Sharks are some of the most threatened animals on Earth, and while many scientists want to dedicate their research to helping to save sharks, many report that they don’t know how to do this effectively.
A new paper in the journal Conservation Science and Practice, led by Arizona State University Faculty Research Associate David Shiffman, has identified 35 research priorities that scientists can use to shape their research on threatened shark species in the United States.
“Lists of research priorities help scientists, especially early career scientists, to choose a research project that can have a real impact,” Shiffman said. “Instead of having to figure out the complexities of policymaking and management on your own to learn what information managers need, lists of research priorities give scientists a one-stop shop to easily find everything. These scientists know that a question they’re hoping to answer with their work is a research priority because it’s already been identified as one.”
To generate this list of research priorities, the team from ASU's New College of Interdisciplinary Arts and Sciences surveyed 86 experts from the fields of scientific research, environmental advocacy, natural resource and fisheries management, endangered species conservation and industry from throughout the United States. These experts were asked to reflect on what information we don’t currently know about threatened sharks that we need to know, and to propose research priorities as well as policy priorities.
Similar priorities were combined, resulting in 205 submissions being rephrased and combined into 35 research priorities. These include a wide range of data needs required to conserve and manage threatened species of sharks, from tracking population trends to the influence of climate change on shark migration patterns, from studying what fishing gear types result in allowing sharks caught unintentionally to survive, to studies on more effective solutions for public outreach.
Identified policy priorities focused on strengthening fisheries management rules, protecting more habitats and protecting them more effectively, and more effectively pressuring other nations to improve their fisheries management practices.
Additionally, these experts were asked to suggest threatened shark species of particular concern. Atlantic shortfin mako sharks, the subject of many policy discussions in international fisheries management circles over the past few years, topped this list, followed by sawfish and dusky sharks. Concerns about the ecological impacts of recovering great white shark populations were also mentioned, along with concerns surrounding the sandbar shark research fishery, a unique industry-science collaboration that allows fishers to kill an otherwise protected species if they collect data for scientists.
Other key results:
- 71% of surveyed experts reported that they support sustainable fisheries management for sharks rather than attempting to ban all fishing for sharks and trade in shark products.
- 76% of surveyed experts reported that the United States manages our shark fisheries slightly or much better than the rest of the world.
- 79% of surveyed experts reported that the United States protects our threatened species of sharks better than the rest of the world.
“By compiling the first-ever list of research priorities for threatened sharks in United States waters, we hope to help scientists focus their research on questions that will help protect these animals,” Shiffman said. “With increasingly dire shark conservation news, these animals can use all the help they can get.”
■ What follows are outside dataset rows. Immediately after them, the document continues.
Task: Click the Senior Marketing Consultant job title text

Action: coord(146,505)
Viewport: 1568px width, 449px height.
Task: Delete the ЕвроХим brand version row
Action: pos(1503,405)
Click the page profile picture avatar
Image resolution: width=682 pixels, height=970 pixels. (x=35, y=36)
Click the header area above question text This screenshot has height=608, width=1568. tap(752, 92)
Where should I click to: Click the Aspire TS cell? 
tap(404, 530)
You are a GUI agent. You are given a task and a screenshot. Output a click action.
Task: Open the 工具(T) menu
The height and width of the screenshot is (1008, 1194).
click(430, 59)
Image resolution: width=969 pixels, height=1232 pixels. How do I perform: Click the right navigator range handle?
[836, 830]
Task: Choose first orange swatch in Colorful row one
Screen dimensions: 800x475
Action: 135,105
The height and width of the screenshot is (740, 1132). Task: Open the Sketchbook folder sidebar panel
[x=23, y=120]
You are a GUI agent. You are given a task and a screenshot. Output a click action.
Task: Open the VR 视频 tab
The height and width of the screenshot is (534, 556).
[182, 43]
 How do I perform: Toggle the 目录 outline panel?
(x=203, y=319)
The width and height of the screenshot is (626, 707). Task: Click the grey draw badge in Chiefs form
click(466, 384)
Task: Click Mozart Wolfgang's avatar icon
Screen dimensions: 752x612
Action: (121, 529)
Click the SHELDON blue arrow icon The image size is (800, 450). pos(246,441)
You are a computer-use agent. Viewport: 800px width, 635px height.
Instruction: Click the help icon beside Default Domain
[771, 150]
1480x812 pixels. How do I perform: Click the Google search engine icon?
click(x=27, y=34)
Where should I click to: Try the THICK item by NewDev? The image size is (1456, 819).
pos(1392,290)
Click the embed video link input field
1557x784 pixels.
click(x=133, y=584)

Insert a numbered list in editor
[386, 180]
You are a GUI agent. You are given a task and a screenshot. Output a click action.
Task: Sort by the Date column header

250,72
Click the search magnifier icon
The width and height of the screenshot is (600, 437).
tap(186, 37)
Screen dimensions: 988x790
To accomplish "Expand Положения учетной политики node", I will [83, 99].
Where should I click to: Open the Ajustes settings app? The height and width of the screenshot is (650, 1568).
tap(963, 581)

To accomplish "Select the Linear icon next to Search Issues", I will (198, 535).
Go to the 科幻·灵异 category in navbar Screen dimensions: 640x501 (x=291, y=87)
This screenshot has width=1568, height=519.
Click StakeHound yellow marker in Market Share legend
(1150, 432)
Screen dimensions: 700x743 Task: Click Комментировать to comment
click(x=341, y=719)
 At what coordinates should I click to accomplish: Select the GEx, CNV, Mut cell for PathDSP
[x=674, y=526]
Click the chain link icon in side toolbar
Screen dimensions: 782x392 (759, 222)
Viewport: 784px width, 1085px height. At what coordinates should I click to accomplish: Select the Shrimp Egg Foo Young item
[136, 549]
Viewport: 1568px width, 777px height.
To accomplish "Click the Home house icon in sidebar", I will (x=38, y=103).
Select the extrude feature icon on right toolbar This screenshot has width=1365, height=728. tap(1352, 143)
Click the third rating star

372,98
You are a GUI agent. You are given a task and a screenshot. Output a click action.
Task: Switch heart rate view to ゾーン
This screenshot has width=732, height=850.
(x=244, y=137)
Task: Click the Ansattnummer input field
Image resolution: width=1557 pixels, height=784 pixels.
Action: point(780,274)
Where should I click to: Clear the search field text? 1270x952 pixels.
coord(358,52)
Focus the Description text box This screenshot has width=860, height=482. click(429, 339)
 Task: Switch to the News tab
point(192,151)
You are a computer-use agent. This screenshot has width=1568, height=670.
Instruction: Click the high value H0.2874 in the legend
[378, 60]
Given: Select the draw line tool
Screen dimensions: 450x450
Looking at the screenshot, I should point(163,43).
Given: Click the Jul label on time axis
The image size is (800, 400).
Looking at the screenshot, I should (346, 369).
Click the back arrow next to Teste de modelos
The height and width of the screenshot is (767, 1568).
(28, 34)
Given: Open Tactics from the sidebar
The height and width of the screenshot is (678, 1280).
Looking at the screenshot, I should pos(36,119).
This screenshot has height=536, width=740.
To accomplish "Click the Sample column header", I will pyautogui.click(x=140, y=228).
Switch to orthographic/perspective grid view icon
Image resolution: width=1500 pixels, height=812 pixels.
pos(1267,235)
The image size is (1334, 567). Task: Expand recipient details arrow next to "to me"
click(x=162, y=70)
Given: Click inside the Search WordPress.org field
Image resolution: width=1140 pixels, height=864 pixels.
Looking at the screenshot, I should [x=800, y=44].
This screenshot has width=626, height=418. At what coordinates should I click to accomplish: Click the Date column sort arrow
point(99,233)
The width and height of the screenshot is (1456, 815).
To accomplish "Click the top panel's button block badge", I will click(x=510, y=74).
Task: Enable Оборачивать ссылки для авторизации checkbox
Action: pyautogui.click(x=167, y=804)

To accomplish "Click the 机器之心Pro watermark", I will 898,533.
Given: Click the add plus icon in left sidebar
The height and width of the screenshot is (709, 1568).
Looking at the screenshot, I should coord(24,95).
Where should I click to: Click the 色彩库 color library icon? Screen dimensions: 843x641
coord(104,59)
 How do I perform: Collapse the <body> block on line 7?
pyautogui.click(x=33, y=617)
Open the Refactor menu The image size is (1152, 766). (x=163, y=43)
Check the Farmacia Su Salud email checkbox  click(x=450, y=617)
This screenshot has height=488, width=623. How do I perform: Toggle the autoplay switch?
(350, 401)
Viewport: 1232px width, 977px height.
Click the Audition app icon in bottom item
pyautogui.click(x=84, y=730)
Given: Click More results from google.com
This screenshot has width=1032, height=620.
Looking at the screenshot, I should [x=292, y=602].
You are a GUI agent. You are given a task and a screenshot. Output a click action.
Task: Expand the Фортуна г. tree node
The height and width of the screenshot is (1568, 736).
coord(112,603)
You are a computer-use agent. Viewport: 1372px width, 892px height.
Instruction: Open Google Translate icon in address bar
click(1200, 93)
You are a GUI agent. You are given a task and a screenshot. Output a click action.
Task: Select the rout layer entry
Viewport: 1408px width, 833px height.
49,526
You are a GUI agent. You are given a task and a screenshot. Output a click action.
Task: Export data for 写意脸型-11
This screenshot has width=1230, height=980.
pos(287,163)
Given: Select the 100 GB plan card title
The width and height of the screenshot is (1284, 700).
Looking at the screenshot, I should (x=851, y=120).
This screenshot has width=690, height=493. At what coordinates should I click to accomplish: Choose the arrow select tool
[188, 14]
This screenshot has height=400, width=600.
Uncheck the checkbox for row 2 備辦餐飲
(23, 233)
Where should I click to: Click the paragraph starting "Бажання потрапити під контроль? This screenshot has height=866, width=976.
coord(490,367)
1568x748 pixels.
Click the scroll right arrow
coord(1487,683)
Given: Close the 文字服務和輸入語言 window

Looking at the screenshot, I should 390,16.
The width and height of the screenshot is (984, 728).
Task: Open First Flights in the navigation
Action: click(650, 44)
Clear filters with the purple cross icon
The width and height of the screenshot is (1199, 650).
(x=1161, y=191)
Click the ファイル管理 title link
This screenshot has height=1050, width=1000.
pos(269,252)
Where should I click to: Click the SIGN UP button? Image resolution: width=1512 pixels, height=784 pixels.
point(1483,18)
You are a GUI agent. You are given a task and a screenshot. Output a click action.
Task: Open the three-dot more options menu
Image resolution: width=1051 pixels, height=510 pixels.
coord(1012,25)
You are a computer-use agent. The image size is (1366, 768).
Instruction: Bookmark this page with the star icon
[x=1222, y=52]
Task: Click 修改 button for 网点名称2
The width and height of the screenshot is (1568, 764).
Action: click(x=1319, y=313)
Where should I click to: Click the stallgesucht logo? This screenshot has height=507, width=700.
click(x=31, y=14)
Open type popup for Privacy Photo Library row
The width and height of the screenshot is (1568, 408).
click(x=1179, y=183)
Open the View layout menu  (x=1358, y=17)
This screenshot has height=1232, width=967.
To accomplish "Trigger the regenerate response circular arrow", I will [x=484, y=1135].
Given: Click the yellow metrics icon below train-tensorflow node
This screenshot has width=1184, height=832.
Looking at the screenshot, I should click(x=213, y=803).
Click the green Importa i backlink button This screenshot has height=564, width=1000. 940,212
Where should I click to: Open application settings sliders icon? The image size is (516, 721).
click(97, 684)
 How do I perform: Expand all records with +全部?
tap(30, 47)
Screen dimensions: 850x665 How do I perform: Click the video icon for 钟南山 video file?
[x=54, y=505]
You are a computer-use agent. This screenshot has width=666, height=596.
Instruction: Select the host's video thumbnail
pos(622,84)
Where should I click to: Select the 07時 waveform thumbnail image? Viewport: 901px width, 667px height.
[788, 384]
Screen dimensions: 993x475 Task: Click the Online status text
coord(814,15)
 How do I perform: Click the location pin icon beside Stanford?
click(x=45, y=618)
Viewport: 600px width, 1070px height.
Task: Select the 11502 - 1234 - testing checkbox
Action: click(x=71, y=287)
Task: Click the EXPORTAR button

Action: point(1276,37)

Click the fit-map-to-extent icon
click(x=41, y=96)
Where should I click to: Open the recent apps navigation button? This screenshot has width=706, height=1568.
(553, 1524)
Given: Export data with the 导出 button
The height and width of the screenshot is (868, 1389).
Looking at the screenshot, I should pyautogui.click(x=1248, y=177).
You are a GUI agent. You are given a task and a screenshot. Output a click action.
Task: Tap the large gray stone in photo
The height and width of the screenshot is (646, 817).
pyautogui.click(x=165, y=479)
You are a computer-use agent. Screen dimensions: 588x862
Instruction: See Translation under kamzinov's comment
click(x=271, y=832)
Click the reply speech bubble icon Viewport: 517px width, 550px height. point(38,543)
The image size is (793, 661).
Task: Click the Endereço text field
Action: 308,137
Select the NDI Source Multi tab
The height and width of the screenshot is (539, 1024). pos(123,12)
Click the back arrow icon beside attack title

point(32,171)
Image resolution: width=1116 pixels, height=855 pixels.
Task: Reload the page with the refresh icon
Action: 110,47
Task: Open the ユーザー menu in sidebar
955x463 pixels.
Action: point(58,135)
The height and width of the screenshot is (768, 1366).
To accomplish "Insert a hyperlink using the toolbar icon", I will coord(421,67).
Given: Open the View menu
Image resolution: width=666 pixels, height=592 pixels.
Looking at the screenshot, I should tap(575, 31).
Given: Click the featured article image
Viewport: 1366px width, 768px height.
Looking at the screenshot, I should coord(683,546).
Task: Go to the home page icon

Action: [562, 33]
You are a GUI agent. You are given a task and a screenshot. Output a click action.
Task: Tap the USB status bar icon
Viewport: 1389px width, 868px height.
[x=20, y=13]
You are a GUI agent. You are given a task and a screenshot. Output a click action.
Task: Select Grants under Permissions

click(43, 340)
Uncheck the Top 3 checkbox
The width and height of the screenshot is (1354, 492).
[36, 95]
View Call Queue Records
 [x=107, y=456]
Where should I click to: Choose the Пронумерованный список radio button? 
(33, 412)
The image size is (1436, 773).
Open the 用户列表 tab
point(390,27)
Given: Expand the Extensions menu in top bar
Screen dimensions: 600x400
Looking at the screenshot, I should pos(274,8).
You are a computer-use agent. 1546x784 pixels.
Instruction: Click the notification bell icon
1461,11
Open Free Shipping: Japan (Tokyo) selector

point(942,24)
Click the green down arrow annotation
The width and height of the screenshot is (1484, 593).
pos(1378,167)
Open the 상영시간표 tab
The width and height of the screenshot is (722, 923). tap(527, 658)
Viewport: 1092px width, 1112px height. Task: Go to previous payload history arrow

“The reason this kind of work is so important, and so necessary, is that are many, many scientists motivated to make a difference right at this moment in history, but they don’t necessarily know where to apply their efforts to maximize their impact,” said Lara Ferry, senior author and ASU President's Professor. “Sometimes there is a large gap between academic scientists and those on the front lines seeing, and attempting to manage, the impacts of various factors on species and populations. Well-intended research either doesn’t make its way to those ecological ‘first responders,’ or it just isn’t the data they need to help them make the decisions they need to make.”
ASU coauthors include Ferry and Associate Professor of Environmental Chemistry and Aquatic Conservation Beth Polidoro.